» Required task
Continue the fund options and futures text from its last sentence.

» Excerpted text

══════════

Purchase of a stock index put is designed to protect against
a decline in the value of the portfolio generally rather
than an individual security in the portfolio. If any put is
not exercised or sold, it will become worthless on its
expiration date.
A mutual fund's option positions may be closed out
only on an exchange which provides a secondary market for
options of the same series, but there can be no assurance
that a liquid secondary market will exist at any given time
for any particular option. It is impossible to predict to
what extent liquid markets will develop or continue.
A custodian, or a securities depository acting for it,
generally acts as escrow agent for the securities upon which
the fund has written puts or calls, or as to other
securities acceptable for such escrow so that no margin
deposit is required of the fund. Until the underlying
securities are released from escrow, they cannot be sold by
the fund.
In the event of a shortage of the underlying
securities deliverable in the exercise of an option, the
Options Clearing Corporation has the authority to permit
other generally comparable securities to be delivered in
fulfillment of option exercise obligations. If the Options
Clearing Corporation exercises its discretionary authority
to allow such other securities to be delivered, it may also
adjust the exercise prices of the affected options by
setting different prices at which otherwise ineligible
securities may be delivered. As an alternative to
permitting such substitute deliveries, the Options Clearing
Corporation may impose special exercise settlement
procedures.
Options Trading Markets. Options in which the funds or the
underlying funds will invest are generally listed on
exchanges. Exchanges on which such options currently are
traded are the Chicago Board Options Exchange and the
American, New York, Pacific, and Philadelphia Stock
Exchanges. Options on some securities may not, however, be
listed on any exchange, but may be traded in the over-the-
counter market. Options traded in the over-the-counter
market involve the additional risk that securities dealers
participating in such transactions would fail to meet their
obligations to the fund. The use of options traded in the
over-the-counter market may be subject to limitations
imposed by certain state securities authorities. In
addition to the limits on the use of options discussed
herein, a mutual fund is subject to the investment
restrictions described in its prospectus and the statement
of additional information.
The staff of the Securities and Exchange Commission
currently takes the position that the premiums that a mutual
fund pays for the purchase of unlisted options, and the
value of securities used to cover unlisted options written
by the fund, are considered to be invested in illiquid
securities or assets for the purpose of calculating whether
a mutual fund is in compliance with its limitation on
illiquid investments.
Futures Contracts. A fund or an underlying fund may enter
into futures contracts for the purchase or sale of debt
securities and stock indexes. A futures contract is an
agreement between two parties to buy and sell a security or
an index for a set price on a future date. Futures
contracts are traded on designated "contract markets" which,
through their clearing corporations, guarantee performance
of the contracts.
A financial futures contract sale creates an
obligation by the seller to deliver the type of financial
instrument called for in the contract in a specified
delivery month for a stated price. A financial futures
contract purchase creates an obligation by the purchaser to
take delivery of the type of financial instrument called for
in the contract in a specified delivery month at a stated
price. The specific instruments delivered or taken,
respectively, at settlement date are not determined until on
or near such date. The determination is made in accordance
with the rules of the exchange on which the futures contract
sale or purchase was made. Futures contracts are traded in
the United States only on commodity exchanges or boards of
trade (known as "contract markets") approved for such
trading by the Commodity Futures Trading Commission (the
"CFTC"), and must be executed through a futures commission
merchant or brokerage firm that is a member of the relevant
contract market.

══════════

» Recorded data

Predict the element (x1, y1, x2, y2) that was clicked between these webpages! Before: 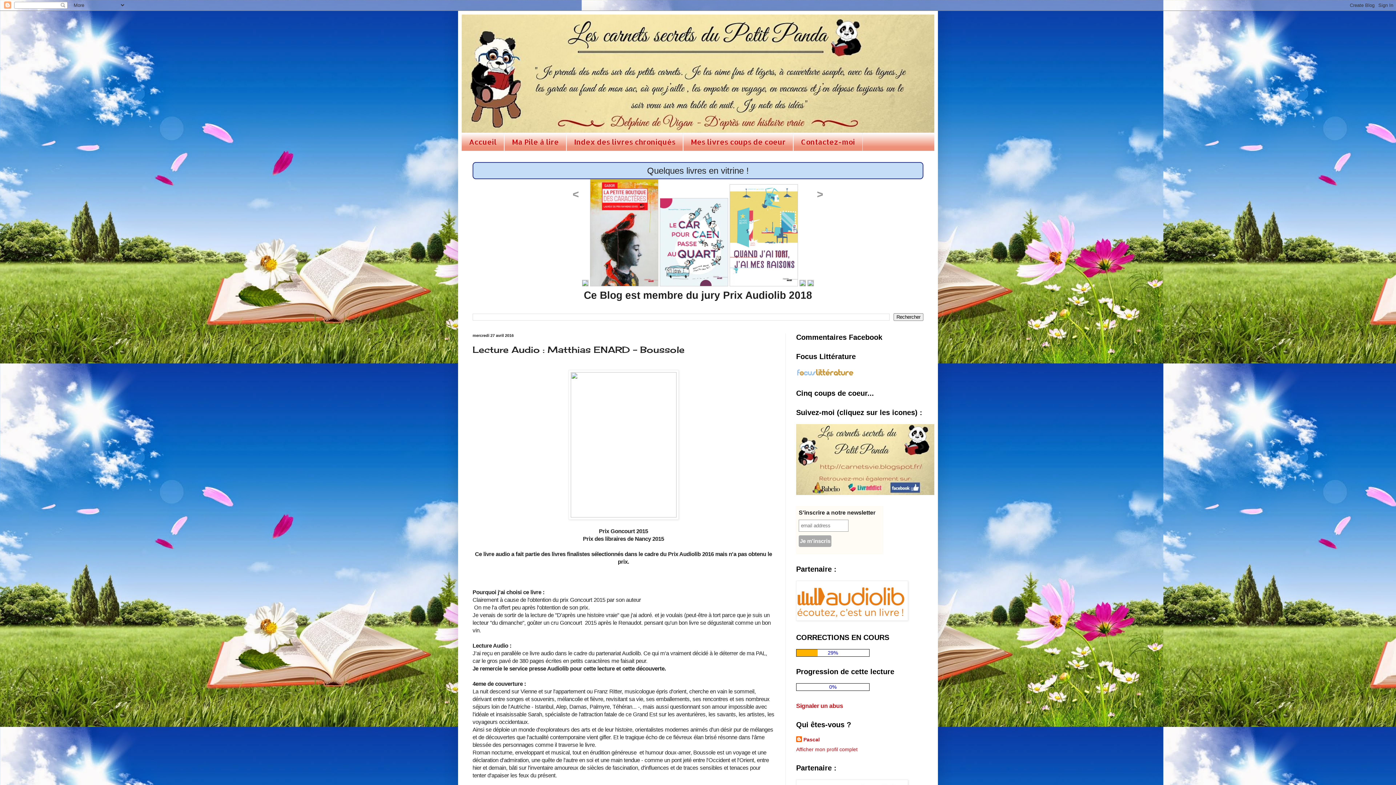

══════════

» Result
Although futures contracts by their terms call for
actual delivery or acceptance of commodities or securities,
in most cases the contracts are closed out before the
settlement date without the making or taking of delivery.
Closing out a futures contract sale is effected by
purchasing a futures contract for the same aggregate amount
of the specific type of financial instrument or commodity
with the same delivery date. If the price of the initial
sale of the futures contract exceeds the price of the
offsetting purchase, the seller is paid the difference and
realizes a gain. On the other hand, if the price of the
offsetting purchase exceeds the price of the initial sale,
the seller realizes a loss. The closing out of a futures
contract purchase is effected by the purchaser's entering
into a futures contract sale. If the offsetting sale price
exceeds the purchase price, the purchaser realizes a gain,
and if the initial purchase price exceeds the offsetting
sale price, the purchaser realizes a loss.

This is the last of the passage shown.